(REQUEST)
Copy out all of the entries below word for word, keeping every line and character unchanged.

(DATA LISTING)
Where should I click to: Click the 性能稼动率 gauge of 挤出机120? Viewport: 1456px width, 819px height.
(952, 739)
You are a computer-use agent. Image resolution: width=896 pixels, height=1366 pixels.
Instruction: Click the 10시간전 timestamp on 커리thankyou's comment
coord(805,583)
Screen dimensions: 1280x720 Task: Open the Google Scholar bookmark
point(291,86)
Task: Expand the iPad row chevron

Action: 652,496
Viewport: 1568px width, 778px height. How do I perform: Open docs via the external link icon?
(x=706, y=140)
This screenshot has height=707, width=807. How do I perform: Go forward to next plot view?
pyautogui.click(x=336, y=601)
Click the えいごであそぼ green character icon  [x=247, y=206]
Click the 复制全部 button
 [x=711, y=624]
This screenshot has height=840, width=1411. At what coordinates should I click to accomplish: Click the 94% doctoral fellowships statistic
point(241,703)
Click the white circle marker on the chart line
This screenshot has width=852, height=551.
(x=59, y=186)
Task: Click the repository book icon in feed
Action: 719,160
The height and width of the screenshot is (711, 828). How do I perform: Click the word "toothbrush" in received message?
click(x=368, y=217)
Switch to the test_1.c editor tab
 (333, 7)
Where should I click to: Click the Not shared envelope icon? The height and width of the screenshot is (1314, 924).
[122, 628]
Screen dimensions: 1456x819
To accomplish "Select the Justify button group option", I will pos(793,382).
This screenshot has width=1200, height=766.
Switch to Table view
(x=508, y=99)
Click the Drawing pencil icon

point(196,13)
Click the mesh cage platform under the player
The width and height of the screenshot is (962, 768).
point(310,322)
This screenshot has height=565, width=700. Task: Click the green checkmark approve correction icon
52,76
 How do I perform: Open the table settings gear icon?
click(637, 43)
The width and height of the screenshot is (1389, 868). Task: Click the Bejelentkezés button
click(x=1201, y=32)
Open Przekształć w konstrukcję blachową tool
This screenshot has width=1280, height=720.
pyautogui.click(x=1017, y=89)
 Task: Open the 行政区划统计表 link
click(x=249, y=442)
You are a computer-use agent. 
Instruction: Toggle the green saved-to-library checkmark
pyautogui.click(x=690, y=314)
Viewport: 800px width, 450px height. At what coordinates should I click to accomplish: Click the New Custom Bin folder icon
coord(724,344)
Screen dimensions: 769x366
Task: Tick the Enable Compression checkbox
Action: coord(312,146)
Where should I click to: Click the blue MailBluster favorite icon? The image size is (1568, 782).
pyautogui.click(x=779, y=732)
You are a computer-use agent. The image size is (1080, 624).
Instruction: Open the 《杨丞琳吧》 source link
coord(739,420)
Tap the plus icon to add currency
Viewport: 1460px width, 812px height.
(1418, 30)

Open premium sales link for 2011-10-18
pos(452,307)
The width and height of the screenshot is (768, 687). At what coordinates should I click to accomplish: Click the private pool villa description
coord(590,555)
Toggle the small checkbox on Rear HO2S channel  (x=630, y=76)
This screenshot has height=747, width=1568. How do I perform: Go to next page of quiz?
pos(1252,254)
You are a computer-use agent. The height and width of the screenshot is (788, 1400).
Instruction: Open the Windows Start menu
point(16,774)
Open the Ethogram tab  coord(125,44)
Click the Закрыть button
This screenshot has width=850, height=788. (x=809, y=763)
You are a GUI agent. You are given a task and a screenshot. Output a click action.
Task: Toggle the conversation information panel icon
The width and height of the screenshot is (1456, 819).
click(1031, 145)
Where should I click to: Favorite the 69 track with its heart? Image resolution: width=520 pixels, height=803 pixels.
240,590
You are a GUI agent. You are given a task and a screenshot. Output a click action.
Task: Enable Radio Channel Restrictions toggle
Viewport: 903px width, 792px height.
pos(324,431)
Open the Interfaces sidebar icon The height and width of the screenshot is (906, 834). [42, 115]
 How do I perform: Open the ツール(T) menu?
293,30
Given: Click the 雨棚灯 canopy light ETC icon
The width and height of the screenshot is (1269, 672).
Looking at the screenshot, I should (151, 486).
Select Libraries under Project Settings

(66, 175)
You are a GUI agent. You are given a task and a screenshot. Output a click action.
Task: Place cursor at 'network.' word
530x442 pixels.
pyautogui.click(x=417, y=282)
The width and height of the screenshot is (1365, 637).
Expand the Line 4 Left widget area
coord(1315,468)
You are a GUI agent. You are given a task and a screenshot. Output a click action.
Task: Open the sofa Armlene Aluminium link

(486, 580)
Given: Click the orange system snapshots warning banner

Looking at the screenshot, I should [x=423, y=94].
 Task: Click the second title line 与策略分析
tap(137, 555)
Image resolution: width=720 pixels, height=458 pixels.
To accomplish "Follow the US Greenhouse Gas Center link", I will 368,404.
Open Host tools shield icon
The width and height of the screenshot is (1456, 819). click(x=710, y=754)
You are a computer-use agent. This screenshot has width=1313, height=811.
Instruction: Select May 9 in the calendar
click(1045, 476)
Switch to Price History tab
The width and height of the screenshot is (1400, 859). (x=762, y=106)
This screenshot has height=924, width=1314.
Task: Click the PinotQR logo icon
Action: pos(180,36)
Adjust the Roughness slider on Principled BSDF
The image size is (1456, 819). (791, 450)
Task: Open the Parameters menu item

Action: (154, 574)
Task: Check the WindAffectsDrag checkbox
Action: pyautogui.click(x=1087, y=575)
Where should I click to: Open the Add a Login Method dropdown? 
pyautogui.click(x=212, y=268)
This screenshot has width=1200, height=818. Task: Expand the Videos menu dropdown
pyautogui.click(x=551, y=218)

(CORRECT OUTPUT)
Where should I click to: Click the 性能稼动率 gauge of 挤出机120? Viewport: 1456px width, 819px height.
(952, 739)
You are a computer-use agent. Image resolution: width=896 pixels, height=1366 pixels.
Instruction: Click the 10시간전 timestamp on 커리thankyou's comment
coord(805,583)
Screen dimensions: 1280x720 Task: Open the Google Scholar bookmark
point(291,86)
Task: Expand the iPad row chevron

Action: 652,496
Viewport: 1568px width, 778px height. How do I perform: Open docs via the external link icon?
(x=706, y=140)
This screenshot has height=707, width=807. How do I perform: Go forward to next plot view?
pyautogui.click(x=336, y=601)
Click the えいごであそぼ green character icon  [x=247, y=206]
Click the 复制全部 button
 [x=711, y=624]
This screenshot has height=840, width=1411. At what coordinates should I click to accomplish: Click the 94% doctoral fellowships statistic
point(241,703)
Click the white circle marker on the chart line
This screenshot has width=852, height=551.
(x=59, y=186)
Task: Click the repository book icon in feed
Action: 719,160
The height and width of the screenshot is (711, 828). How do I perform: Click the word "toothbrush" in received message?
click(x=368, y=217)
Switch to the test_1.c editor tab
 (333, 7)
Where should I click to: Click the Not shared envelope icon? The height and width of the screenshot is (1314, 924).
[122, 628]
Screen dimensions: 1456x819
To accomplish "Select the Justify button group option", I will pos(793,382).
This screenshot has width=1200, height=766.
Switch to Table view
(x=508, y=99)
Click the Drawing pencil icon

point(196,13)
Click the mesh cage platform under the player
The width and height of the screenshot is (962, 768).
point(310,322)
This screenshot has height=565, width=700. Task: Click the green checkmark approve correction icon
52,76
 How do I perform: Open the table settings gear icon?
click(637, 43)
The width and height of the screenshot is (1389, 868). Task: Click the Bejelentkezés button
click(x=1201, y=32)
Open Przekształć w konstrukcję blachową tool
This screenshot has width=1280, height=720.
pyautogui.click(x=1017, y=89)
 Task: Open the 行政区划统计表 link
click(x=249, y=442)
You are a computer-use agent. 
Instruction: Toggle the green saved-to-library checkmark
pyautogui.click(x=690, y=314)
Viewport: 800px width, 450px height. At what coordinates should I click to accomplish: Click the New Custom Bin folder icon
coord(724,344)
Screen dimensions: 769x366
Task: Tick the Enable Compression checkbox
Action: coord(312,146)
Where should I click to: Click the blue MailBluster favorite icon? The image size is (1568, 782).
pyautogui.click(x=779, y=732)
You are a computer-use agent. The image size is (1080, 624).
Instruction: Open the 《杨丞琳吧》 source link
coord(739,420)
Tap the plus icon to add currency
Viewport: 1460px width, 812px height.
(1418, 30)

Open premium sales link for 2011-10-18
pos(452,307)
The width and height of the screenshot is (768, 687). At what coordinates should I click to accomplish: Click the private pool villa description
coord(590,555)
Toggle the small checkbox on Rear HO2S channel  (x=630, y=76)
This screenshot has height=747, width=1568. How do I perform: Go to next page of quiz?
pos(1252,254)
You are a computer-use agent. The height and width of the screenshot is (788, 1400).
Instruction: Open the Windows Start menu
point(16,774)
Open the Ethogram tab  coord(125,44)
Click the Закрыть button
This screenshot has width=850, height=788. (x=809, y=763)
You are a GUI agent. You are given a task and a screenshot. Output a click action.
Task: Toggle the conversation information panel icon
The width and height of the screenshot is (1456, 819).
click(1031, 145)
Where should I click to: Favorite the 69 track with its heart? Image resolution: width=520 pixels, height=803 pixels.
240,590
You are a GUI agent. You are given a task and a screenshot. Output a click action.
Task: Enable Radio Channel Restrictions toggle
Viewport: 903px width, 792px height.
pos(324,431)
Open the Interfaces sidebar icon The height and width of the screenshot is (906, 834). [42, 115]
 How do I perform: Open the ツール(T) menu?
293,30
Given: Click the 雨棚灯 canopy light ETC icon
The width and height of the screenshot is (1269, 672).
Looking at the screenshot, I should (151, 486).
Select Libraries under Project Settings

(66, 175)
You are a GUI agent. You are given a task and a screenshot. Output a click action.
Task: Place cursor at 'network.' word
530x442 pixels.
pyautogui.click(x=417, y=282)
The width and height of the screenshot is (1365, 637).
Expand the Line 4 Left widget area
coord(1315,468)
You are a GUI agent. You are given a task and a screenshot. Output a click action.
Task: Open the sofa Armlene Aluminium link

(486, 580)
Given: Click the orange system snapshots warning banner

Looking at the screenshot, I should [x=423, y=94].
 Task: Click the second title line 与策略分析
tap(137, 555)
Image resolution: width=720 pixels, height=458 pixels.
To accomplish "Follow the US Greenhouse Gas Center link", I will 368,404.
Open Host tools shield icon
The width and height of the screenshot is (1456, 819). click(x=710, y=754)
You are a computer-use agent. This screenshot has width=1313, height=811.
Instruction: Select May 9 in the calendar
click(1045, 476)
Switch to Price History tab
The width and height of the screenshot is (1400, 859). (x=762, y=106)
This screenshot has height=924, width=1314.
Task: Click the PinotQR logo icon
Action: pos(180,36)
Adjust the Roughness slider on Principled BSDF
The image size is (1456, 819). (791, 450)
Task: Open the Parameters menu item

Action: (154, 574)
Task: Check the WindAffectsDrag checkbox
Action: pyautogui.click(x=1087, y=575)
Where should I click to: Open the Add a Login Method dropdown? 
pyautogui.click(x=212, y=268)
This screenshot has width=1200, height=818. Task: Expand the Videos menu dropdown
pyautogui.click(x=551, y=218)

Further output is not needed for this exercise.